Leave Confederate Monuments alone

Published 12:00 am Sunday, March 18, 2018

Editor’s note: The N.C. Historical Commission Confederate Monuments Study Committee will hold a public meeting 1:30–3:30 p.m. Wednesday to take public comment on relocating Confederate monuments from state grounds in Raleigh.

By Lynn Rumley

Special to the Salisbury Post

The N.C. Historical Commission is presently considering moving three Confederate monuments from the Old State Capitol grounds to the Bentonville Battlefield Historic Site in Johnston County. This would be a serious mistake and have tremendous implications for generations to come.

This is not an issue of where best to locate precious artifacts but a vital matter of preserving public memory. The danger of a decision to remove them is that it represents removing the Civil War era from the great flowing river that is our state’s singular history.

You know as well as I do that our state’s Civil War history is unique because this period sits at the center of North Carolina’s story. From the outset we were called “a vale of humanity between two mountains of conceit” and “The best poor man’s state.” In the nation’s early life, we were often referred to as a “yeoman republic” —  having the largest number of white farmers in all the Southeastern states, owning the least number of slaves. This was a plain folks’ state.

Some context from the Piedmont county where I reside, Davie County:

About a dozen years prior to the Civil War, 85 percent  of the white families didn’t own a single slave. Of the 15 percent that did, the majority owned one or two slaves. In February 1861, Davie County voted against secession. It was not until Lincoln demanded 75,000 troops that our vote changed.

The old North State gave the most men to the War Between the States, and it suffered the war’s most casualties. A significant contribution to public memory is made by these monuments that help us convey this era to the largest audience by remaining visible just where they now stand.

Every year thousands of school children make trips to Raleigh as do thousands of tourists. It’s home to our state museums as well its library and archives. Not every child in our little town gets to go there, but each one should.

The impulse to remove the monuments is cleverly bureaucratic. In truth, it is politically expedient, catering to hurt feelings to dodge controversy — exiling the monuments to a place where only Civil War buffs will appreciate them.

This is not what we expect of the guardians of our history. The stories that history presents are not always pleasant and neither are the tasks faced by those charged with “keeping the tablets.” Many episodes in history are painful and many make us proud — but all are essential. None can be expunged.

If history and its record, its relics and its potential forums for debate are not guarded by a body of diligent sentries, then how do we differ from a China a Russia or even the Taliban?

Here in Cooleemee, our historical tasks are on a much smaller scale. Last year I retired after 22 years as director of the Textile Heritage Center. My husband, Jim, and I worked as part of this community’s effort that began in 1989 to preserve its proud heritage as a cotton mill town. We created Discovering Our Heritage, a kids program that taught a special local history lesson every year, for each class —pre-K through fifth grade. For developing these programs, including two still-operating heritage museums, the Cooleemee Historical Association was awarded the state and nation’s highest awards.
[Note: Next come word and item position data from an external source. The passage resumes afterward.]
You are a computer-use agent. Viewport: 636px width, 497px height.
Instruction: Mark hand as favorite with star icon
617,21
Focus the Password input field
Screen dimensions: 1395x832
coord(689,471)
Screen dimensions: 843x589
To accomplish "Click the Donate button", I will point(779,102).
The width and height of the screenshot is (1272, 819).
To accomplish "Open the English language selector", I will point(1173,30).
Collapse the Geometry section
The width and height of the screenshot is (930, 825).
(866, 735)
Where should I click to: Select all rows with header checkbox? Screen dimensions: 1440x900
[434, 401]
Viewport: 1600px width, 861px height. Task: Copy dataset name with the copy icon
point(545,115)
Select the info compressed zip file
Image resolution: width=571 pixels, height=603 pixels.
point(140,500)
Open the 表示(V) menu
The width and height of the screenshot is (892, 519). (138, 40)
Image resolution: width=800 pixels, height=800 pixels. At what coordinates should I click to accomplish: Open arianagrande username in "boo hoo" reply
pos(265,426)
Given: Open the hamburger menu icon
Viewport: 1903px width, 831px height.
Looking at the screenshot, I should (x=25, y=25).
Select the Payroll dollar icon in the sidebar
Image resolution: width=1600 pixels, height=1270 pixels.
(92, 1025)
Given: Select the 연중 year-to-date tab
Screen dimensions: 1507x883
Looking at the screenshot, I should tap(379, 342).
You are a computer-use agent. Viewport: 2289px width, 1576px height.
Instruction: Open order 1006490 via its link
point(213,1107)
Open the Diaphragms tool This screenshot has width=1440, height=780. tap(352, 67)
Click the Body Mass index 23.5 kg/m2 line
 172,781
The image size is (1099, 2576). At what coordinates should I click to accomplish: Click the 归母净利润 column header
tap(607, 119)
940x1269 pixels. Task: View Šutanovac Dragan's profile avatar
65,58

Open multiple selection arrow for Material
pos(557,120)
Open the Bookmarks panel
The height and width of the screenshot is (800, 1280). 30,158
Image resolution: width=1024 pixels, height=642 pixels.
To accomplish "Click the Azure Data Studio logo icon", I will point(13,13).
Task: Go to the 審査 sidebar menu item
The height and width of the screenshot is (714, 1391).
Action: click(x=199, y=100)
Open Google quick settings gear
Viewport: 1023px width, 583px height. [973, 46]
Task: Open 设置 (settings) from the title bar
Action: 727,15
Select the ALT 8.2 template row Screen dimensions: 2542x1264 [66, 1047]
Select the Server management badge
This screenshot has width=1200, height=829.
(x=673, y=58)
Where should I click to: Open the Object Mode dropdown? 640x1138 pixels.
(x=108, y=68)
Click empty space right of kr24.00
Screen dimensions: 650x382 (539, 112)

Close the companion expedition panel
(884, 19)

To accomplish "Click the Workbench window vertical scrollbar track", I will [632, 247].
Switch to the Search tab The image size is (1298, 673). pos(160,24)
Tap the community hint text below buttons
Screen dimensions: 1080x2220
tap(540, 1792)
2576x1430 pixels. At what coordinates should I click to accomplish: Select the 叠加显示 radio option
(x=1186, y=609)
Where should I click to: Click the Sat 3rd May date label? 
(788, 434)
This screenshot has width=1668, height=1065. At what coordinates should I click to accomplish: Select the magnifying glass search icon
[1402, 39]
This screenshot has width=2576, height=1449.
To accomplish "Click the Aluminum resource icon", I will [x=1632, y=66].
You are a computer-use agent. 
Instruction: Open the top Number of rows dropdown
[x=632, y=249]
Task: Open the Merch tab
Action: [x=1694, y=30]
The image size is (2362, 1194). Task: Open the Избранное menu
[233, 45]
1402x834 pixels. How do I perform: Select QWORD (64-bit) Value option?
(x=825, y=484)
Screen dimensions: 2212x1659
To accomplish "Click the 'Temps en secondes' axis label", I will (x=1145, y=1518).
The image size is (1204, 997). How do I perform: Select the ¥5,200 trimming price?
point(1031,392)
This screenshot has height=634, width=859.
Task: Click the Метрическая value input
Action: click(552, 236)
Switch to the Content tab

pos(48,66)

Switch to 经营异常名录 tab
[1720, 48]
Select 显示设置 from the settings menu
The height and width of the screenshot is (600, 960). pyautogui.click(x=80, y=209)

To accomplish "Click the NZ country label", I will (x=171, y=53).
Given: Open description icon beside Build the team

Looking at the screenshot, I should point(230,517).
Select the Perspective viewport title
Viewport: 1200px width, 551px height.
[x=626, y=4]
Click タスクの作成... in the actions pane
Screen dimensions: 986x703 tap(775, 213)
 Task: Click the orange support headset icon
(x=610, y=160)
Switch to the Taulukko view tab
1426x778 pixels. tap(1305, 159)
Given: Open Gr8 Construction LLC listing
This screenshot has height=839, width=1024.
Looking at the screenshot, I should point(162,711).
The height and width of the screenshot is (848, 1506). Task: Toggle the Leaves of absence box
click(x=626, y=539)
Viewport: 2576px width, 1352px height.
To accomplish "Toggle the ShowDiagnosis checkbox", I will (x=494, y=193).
Yet this work brought on its own pressures, at times, even intimidations. There were controversies about the contents of the museums displays — should “unpleasant history” be left out? Tackling slumlords who put drug dealers into historic mill homes brought threats. Then came a lawsuit against our society by a power company — our only act, having written a letter to the federal government about our historic river commons. Although eventually dismissed by the court as frivolous, the lawsuit cost us dearly in personal and legal costs for many years.

History must be preserved, and if it is, it will always be debated. Congress mandated the National Park Service “resolve” the Civil War’s cause by edict. But try to convince the descendants of those non-slave-holding whites that their ancestors honorably went off to war to fight for slavery. Edicts, mandates and dictates can never cut off debate if historical records, documents and monuments exist.

And, what’s to say that 10 years hence a movement will not develop to close all the state historic Civil War sites? I was a teenage participant in the 1960s civil rights movement. I can just hear someone argue, “Why should we waste taxpayer money to glorify a slave owners’ rebellion hell-bent on preserving a rotten system?” Then, whose feelings will the commission be unwilling to hurt?

Keep those monuments right where they are.

Lynn Rumley is a resident of Cooleemee.